As the police and stewards asked those on the field to return to the stands so the players could come back out, it took your breath away to look back at our home for the afternoon and still see such massive numbers in support of the club. There was a sizeable crowd on the field, but those in the stands still singing about our wheelbarrow brought such a lump to the throat – one of so many sights and memories that we’ll be telling the grandchildren about for so many years to come: Derry fist pumping the sky from the tunnel; Sheehan on the supporters’ shoulders singing ‘we are staying up’; the pandemonium which greeted his penalty hitting the net. The celebrations continued long into the night, and onwards into the Meadow Club the next day for the season review afternoon.

An amazing weekend, some way to finish off what was at times a season that couldn’t reach its conclusion quickly enough. Were it up to supporters as a whole, we’d have thrown the towel in long ago. The pessimism and doubt appears never to have entered the collective mind of Abbott and Derry, however. The mentalists.
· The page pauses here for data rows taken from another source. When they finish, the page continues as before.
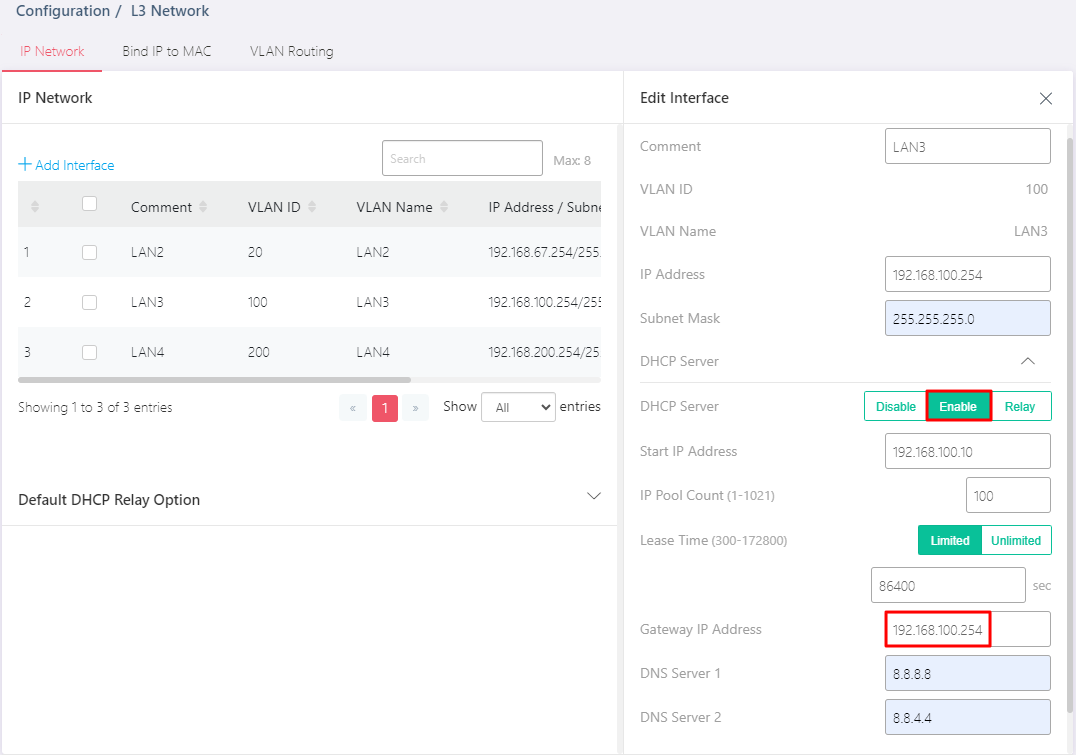Switch to Bind IP to MAC tab
Screen dimensions: 1076x755
coord(167,51)
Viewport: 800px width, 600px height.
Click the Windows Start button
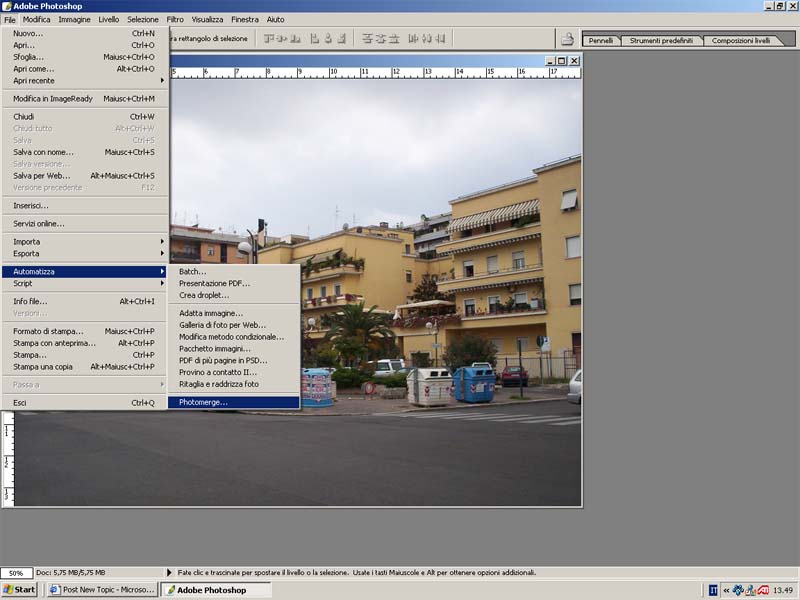point(20,590)
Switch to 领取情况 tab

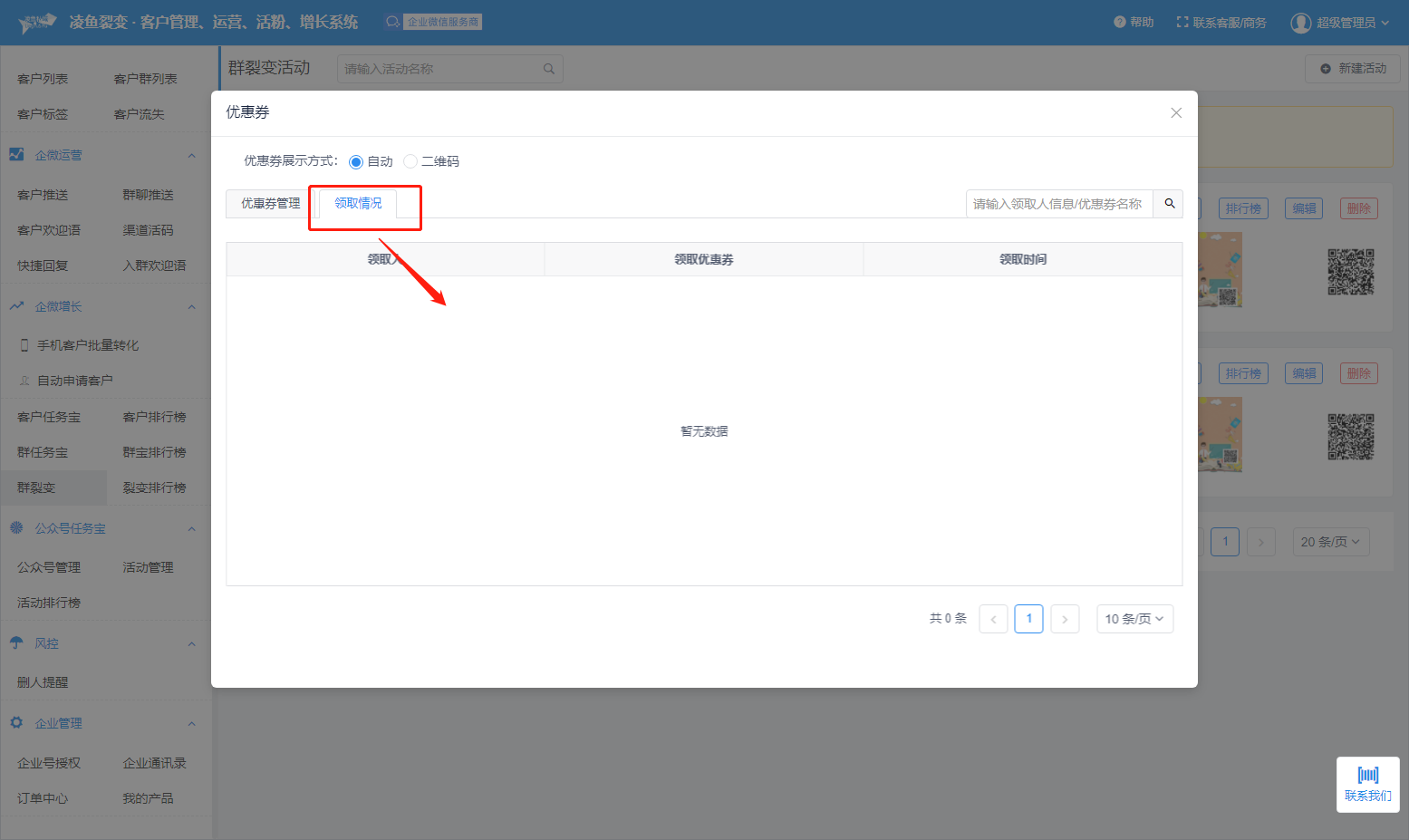click(x=358, y=204)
I haven’t even found time to discuss the three games which lead us down such a heart-stopping path to Boundary Park. How a best team performance in years at Bristol City yielded nothing but disappointment, with a pinch of pride. How a 1-0 victory over Crawley had people on edge for way too much of their Easter Monday afternoon. Or how the easiest task in football, stroking the ball into an empty net, became amongst the most epic of Meadow Lane memories en route to defeating Swindon Town in the last home game of the season.

And so here we are. The end of the season. I don’t even know how to sign off for the campaign in all honesty. On the surface, I should be fuming. Two months ago I’d have happily shown so much of our squad the door and been over the moon that I’d never see them again. But we ended the season in such good form, beating sides who themselves were looking imperious at the time. This was a run of results that offers us so much hope for a new campaign, helmed by a managerial duo who we appear to adore more and more each week, a pairing who are bringing the crowds back to Meadow Lane and giving us the very real sense that we should all be pulling together over the summer to get this club punching above its weight again.

Like Derry said post-match, “It’s not a badge, it’s a community”. Time to draw a line in the sand under all that has gone before and prepare for a new season together.